Rule 142(a); INDOPCO, Inc. v. Commissioner, 503 U.S. 79, 84 (1992).
In this case, the availability of the child tax credit and the earned income tax credit turn on a single question: whether T.P. was a qualifying child of Mr. Cooper during the year at issue.
Section 152(c)(1) sets forth five requirements that must be met in order for an individual to be a qualifying child of a taxpayer.
First, the child in question must bear a specific relationship to that taxpayer. That is, the child must be (1) a child of the taxpayer, (2) a descendant of a child of the taxpayer, (3) a brother, sister, stepbrother, or stepsister of the taxpayer, or (4) a descendant of a brother, sister, stepbrother, or stepsister of the taxpayer.
Second, the child must live with the taxpayer for more than one-half of the taxable year.
Third, the child must meet certain age requirements. Specifically, the child must be younger than the taxpayer who is claiming the child as a qualifying child.

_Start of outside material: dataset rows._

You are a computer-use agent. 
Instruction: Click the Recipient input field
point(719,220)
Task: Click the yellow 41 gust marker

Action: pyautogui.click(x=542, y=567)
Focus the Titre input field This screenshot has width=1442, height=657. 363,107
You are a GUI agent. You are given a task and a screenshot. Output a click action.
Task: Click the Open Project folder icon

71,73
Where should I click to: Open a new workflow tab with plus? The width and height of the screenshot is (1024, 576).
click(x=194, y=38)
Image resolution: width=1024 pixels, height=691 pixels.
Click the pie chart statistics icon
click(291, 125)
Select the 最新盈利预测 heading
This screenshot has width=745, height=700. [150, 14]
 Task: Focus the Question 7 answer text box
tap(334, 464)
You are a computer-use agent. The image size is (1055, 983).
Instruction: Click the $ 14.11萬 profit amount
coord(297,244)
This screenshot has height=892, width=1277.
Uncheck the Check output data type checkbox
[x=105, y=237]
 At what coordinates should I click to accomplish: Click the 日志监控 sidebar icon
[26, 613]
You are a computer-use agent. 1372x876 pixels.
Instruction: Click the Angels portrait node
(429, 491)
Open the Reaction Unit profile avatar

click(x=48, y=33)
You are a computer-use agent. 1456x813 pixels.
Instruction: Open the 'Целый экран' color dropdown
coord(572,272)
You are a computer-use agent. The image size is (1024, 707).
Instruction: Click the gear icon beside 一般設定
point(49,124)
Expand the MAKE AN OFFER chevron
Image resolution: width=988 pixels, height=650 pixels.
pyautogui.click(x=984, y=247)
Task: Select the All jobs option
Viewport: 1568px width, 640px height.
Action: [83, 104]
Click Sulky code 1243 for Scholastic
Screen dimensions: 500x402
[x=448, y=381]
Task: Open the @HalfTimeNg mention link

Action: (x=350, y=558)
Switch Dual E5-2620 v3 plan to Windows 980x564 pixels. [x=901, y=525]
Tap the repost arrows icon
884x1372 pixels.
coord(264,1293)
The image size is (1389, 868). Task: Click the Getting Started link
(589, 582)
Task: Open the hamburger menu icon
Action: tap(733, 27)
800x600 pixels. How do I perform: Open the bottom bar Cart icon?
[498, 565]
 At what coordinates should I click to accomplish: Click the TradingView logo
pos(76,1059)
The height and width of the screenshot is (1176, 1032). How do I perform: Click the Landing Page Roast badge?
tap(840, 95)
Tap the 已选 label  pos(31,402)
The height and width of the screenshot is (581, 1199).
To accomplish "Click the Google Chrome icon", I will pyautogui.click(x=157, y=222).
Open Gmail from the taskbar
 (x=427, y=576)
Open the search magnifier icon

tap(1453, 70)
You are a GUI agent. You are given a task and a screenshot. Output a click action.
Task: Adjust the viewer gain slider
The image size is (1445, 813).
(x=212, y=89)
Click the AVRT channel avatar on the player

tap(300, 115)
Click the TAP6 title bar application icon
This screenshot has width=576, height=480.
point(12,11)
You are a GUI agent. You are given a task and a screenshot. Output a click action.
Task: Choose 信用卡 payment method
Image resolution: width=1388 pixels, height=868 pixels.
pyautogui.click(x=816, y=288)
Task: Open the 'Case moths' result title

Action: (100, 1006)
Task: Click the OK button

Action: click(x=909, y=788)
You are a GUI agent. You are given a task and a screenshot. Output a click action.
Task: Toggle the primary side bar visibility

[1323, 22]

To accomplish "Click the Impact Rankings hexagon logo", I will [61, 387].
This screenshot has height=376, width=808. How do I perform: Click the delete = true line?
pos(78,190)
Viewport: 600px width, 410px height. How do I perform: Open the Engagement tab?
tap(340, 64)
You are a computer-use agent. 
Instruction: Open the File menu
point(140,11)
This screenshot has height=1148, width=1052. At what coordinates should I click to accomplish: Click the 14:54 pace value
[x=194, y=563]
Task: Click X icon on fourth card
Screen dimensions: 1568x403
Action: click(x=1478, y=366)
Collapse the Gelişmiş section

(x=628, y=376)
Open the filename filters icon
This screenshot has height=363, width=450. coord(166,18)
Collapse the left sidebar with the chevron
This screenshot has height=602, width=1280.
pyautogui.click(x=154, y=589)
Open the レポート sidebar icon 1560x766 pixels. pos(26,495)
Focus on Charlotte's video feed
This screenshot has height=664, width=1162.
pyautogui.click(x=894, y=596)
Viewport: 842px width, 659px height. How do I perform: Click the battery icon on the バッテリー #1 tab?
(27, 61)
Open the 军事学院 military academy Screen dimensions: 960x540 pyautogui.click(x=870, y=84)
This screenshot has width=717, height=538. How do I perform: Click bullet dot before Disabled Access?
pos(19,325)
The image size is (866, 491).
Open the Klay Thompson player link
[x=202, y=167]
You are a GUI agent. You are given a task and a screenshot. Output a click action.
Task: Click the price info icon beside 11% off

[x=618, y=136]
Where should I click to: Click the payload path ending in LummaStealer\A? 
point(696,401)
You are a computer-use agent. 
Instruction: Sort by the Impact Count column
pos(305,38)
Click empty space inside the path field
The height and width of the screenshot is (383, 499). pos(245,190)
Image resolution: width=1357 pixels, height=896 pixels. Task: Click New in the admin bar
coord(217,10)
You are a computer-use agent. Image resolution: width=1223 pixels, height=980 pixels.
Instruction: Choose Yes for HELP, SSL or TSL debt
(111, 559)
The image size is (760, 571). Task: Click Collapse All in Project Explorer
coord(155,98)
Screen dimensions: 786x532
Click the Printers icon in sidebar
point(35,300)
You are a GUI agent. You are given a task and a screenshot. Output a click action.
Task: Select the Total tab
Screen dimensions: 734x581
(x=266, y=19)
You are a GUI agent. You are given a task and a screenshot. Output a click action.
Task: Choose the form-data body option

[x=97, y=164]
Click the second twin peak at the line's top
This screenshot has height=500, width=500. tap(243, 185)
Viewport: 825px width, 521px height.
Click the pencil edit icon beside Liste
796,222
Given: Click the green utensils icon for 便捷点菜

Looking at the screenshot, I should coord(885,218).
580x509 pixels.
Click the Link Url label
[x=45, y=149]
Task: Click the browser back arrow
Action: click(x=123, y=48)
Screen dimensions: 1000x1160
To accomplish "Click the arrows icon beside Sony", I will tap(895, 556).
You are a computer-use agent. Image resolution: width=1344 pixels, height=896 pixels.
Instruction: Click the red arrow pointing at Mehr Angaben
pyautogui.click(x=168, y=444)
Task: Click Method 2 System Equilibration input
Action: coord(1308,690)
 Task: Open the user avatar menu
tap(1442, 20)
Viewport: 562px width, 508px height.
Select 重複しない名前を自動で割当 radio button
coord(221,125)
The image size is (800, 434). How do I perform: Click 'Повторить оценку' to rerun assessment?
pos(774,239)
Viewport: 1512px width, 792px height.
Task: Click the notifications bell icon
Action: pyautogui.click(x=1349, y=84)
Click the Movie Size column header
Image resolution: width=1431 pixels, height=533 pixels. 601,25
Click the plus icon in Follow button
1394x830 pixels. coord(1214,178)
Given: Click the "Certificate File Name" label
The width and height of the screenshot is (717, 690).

Further, the child must be under age 19 or a student under age 24 at the end of the year.
Fourth, the child must not have provided over one-half of his or her own support for the taxable year at issue.
Finally, the child must not have filed a joint tax return with a spouse for the taxable year at issue.
The parties stipulated that during 2010 T.P. lived with Mr. Cooper, T.P. was a minor, and Mr. Cooper provided over one-half of T.P.'s support. Although the record is silent on this point, the Court will assume that T.P., as a minor, did not file a joint return with a spouse for 2010. However, the parties also stipulated that T.P. is not Mr. Cooper's biological child or descendant. If Mr. Cooper had adopted T.P., then T.P. would have been considered Mr. Cooper's child and the specified relationship would exist. However, there is no evidence that Mr. Cooper had adopted T.P. as of the close of 2010, nor is there any evidence that T.P. met any other part of the relationship test.
See sec. 152(f)(1)(B).
As a result, not all five of the requirements are fulfilled, and T.P. was not a qualifying child under section 152(c). II. Child Tax Credit
Taxpayers are allowed a credit against their income tax for any qualifying child for whom the taxpayer was allowed a deduction under section 151, the dependency exemption deduction. In addition, a portion of this credit can be refundable if certain conditions are met. Again, a qualifying child is defined by the requirements in section 152(c). While respondent has conceded that Mr. Cooper is allowed a dependency exemption deduction for T.P., even after that concession T.P. is not a qualifying child under section 152(c). Thus, Mr. Cooper is not entitled to the child tax credit for the 2010 taxable year. III. Earned Income Tax Credit
Section 32(a)(1) allows an eligible individual an earned income tax credit to offset that individual's tax liability. As is relevant here, an eligible individual is someone who has a qualifying child for the taxable year. Again, the definition of qualifying child refers to section 152(c). And T.P. does not qualify.
It is possible to qualify for the earned income tax credit without any qualifying children. Among other requirements, to qualify for the earned income tax credit without any qualifying children for 2010, a taxpayer's adjusted gross income must have been less than $13,460 if not filing jointly. Mr. Cooper's taxable income for 2010 exceeded that amount. Thus, he is not entitled to the earned income tax credit for 2010. IV. Conclusion
See sec. 32(c)(1)(A)(ii).
Mr. Cooper should be commended for supporting T.P.; however, the tax law as written does not allow him the credits he claimed. The Court is bound by the laws as written and does not have general equitable powers.
To reflect the foregoing,
Decision will be entered under Rule 155.